> _Extrait_
□ □ □ □ □ □ □

Nous avons vu naître, sous nos yeux, plusieurs sciences et quelques arts; par exemple, le goût du pittoresque dans les paysages et dans les jardins d'agrément, était encore inconnu du temps de Voltaire, et nos tristes châteaux bâtis sous Louis XV, avec leurs cours pavées et leurs avenues d'arbres ébranchés, en portent un triste témoignage. Il est assez naturel que les arts les plus délicats, ceux qui cherchent à plaire aux âmes les plus distinguées, soient les derniers à naître.

Peut-être trouvera-t-on de nos jours l'art de décrire avec exactitude le talent de mademoiselle Mars ou celui de madame Pasta, et dans cent ans d'ici ces talents sublimes auront, dans la mémoire des hommes, une physionomie distincte.

Si l'on parvenait à faire un portrait exact et ressemblant du talent des grandes cantatrices, ce n'est pas seulement leur gloire particulière qui y gagnerait, c'est l'art lui-même qui ferait aussitôt des progrès immenses. De grands philosophes ont pensé que ce qui différencie du génie de l'homme l'instinct admirable de certains animaux, c'est la faculté dont jouit tout individu de l'espèce humaine de transmettre à ses successeurs les progrès, si peu considérables qu'ils soient, qu'il a fait faire à l'art, à l'industrie, au métier dont il s'est occupé toute sa vie. Cette transmission existe d'une manière complète pour les Euclide et les Lagrange; elle ne se retrouve déjà plus qu'à un certain point pour l'art des Raphaël, des Canova et des Morghen; pourra-t-on l'établir un jour pour l'art des Davide58, des Velluti et des Fodor? Pour faire quelques pas, il faut oser parler nettement et sans emphase de l'art du chant. C'est ce que je vais essayer dans quelques pages d'ici.

□ □ □ □ □ □ □

> _Matériel fourni_
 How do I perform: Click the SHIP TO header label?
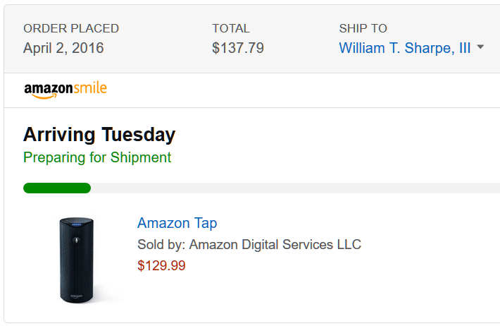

□ □ □ □ □ □ □

> _Consigne A_
Relevez tous les noms de personnes cités dans le paragraphe de l'extrait qui commence par « Si l'on parvenait ».
> _Consigne B_
Résumez, s'il vous plaît, en deux phrases au plus le paragraphe de l'extrait qui commence par « Nous avons vu naître », en gardant ses faits essentiels.
Le matériel fourni ne joue aucun rôle dans cet exercice.

> _Réponse A_
Euclide, Lagrange, Raphaël, Canova, Morghen, Davide, Velluti, Fodor

> _Réponse B_
Plusieurs sciences et quelques arts sont apparus de notre vivant, comme le goût du pittoresque dans les paysages et les jardins d'agrément, encore inconnu du temps de Voltaire : les tristes châteaux bâtis sous Louis XV, avec leurs cours pavées et leurs avenues d'arbres ébranchés, en témoignent. Il est naturel que les arts les plus délicats, qui cherchent à plaire aux âmes les plus distinguées, soient les derniers à naître.